La datation et l'analyse des écailles permettent de connaître à la fois les lieux d'origine des lignées de tortues et leur âge. Aussi l'évolution des effectifs des populations de l'océan Indien peut être estimée à partir du volume d'écailles qui, depuis le XIXe siècle principalement, a été exporté vers l'Europe.
Les rassemblements de tortues imbriquées qui pondent dans la zone de la Malaisie, la Thaïlande, l'Indonésie sont en déclin très rapide. Seules les populations d'Australie stagnent. La situation des populations de la région est en fait très mal connue du fait que les entités géopolitiques de cette zone ne mettent pas en place des systèmes de surveillance comme en Papouasie-Nouvelle-Guinée, en Indonésie et au Vanuatu, difficile, il est vrai, tant le nombre d'îles est grand.
Les tortues imbriquées sont donc présentes sur une grande partie de l'océan Indien allant du Mozambique à la mer Rouge à l'ouest et de la Corée au Japon au nord-est et toute la Nouvelle-Zélande au sud-est.
Plus de soixante lieux de ponte habituels sont connus, principalement dans les régions tropicales des océans Pacifique et Atlantique. On en trouve également dans l'océan Indien.
Les sites de plus de 1 000 nids sont :
En 2007, il n'existe plus au monde que cinq grands sites de rassemblement annuel de plus de mille tortues qui se situent aux Seychelles, au Mexique et deux au nord de l'Australie.
Depuis les années 1990, les prélèvements intensifs d'œufs en Indonésie ont fait fondre de 90% les effectifs.
Les sites de rassemblement d'Indonésie, des Seychelles et un des deux d'Australie sont d'ailleurs en relatif déclin.
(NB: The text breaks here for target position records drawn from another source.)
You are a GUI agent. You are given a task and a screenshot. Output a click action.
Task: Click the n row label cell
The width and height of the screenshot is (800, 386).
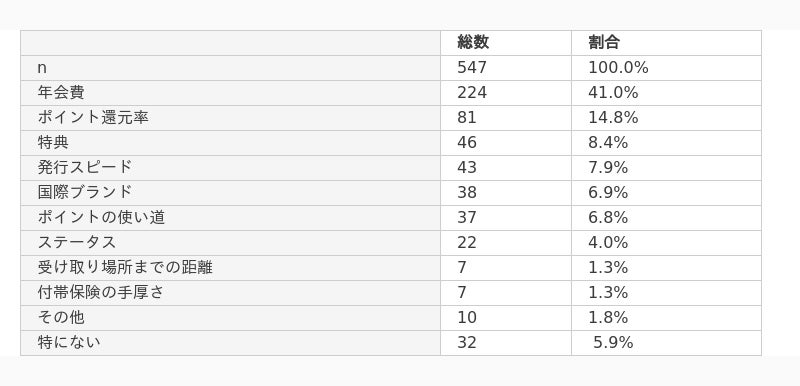230,68
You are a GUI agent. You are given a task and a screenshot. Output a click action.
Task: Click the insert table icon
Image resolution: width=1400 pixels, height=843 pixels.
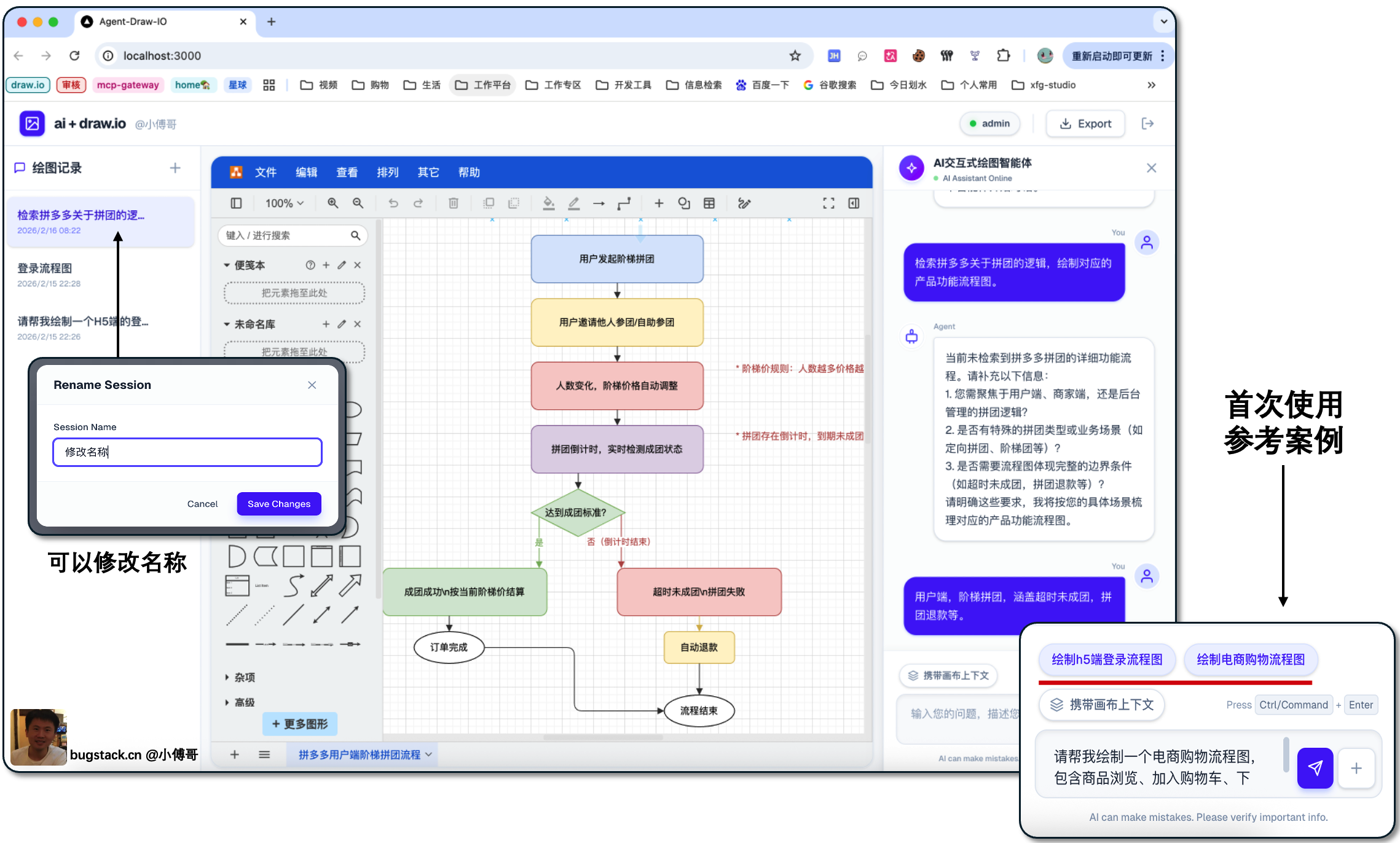pyautogui.click(x=709, y=203)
Partout, la population de tortues imbriquées a diminué de plus de 80% au cours des cent dernières années et quelquefois en moins de cinquante ans (Nicaragua, Panama, Cuba, Madagascar, Sri Lanka, Thaïlande, Malaisie, Indonésie et Philippines). L'espèce a complètement disparu de nombreux endroits, ou presque comme dans l'Atlantique Est. À ce titre, elle est inscrite sur la Liste rouge de l'UICN de l'UICN depuis 1968 et comme étant en danger critique d'extinction depuis 1996.
Les efforts de protection des années 1980 n'ont porté leurs fruits que dans de rares endroits où l'on constate une stagnation. Cependant, point positif, une légère augmentation des effectifs a été observée au Yucatán, à Isla Mona et sur l'île Cousin.
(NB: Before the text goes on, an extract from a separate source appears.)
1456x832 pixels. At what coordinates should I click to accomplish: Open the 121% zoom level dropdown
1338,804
Il est très difficile de connaître très précisément les stocks en raison de deux comportements. D'une part le comportement migrateur des tortues ne nous permet pas de déduire leur nombre des observations localisées, leur densité, pouvant varier en fonction des lieux, des périodes, etc. D'autre part, on ne peut déduire le nombre de femelles en surveillant les pontes, car leur fréquence de ponte varie fortement en fonction des lieux et de l'âge des tortues. Le grand nombre de plages où elles vont pondre, leur grande longévité, ainsi que le temps important avant d'atteindre la maturité sexuelle, ont permis à l'espèce de résister aux prélèvements massifs opérés par les humains. Cependant, lorsque ces prélèvements atteignent une taille critique, la population de tortues chute et peut mettre plusieurs dizaines d'années avant de croître à nouveau.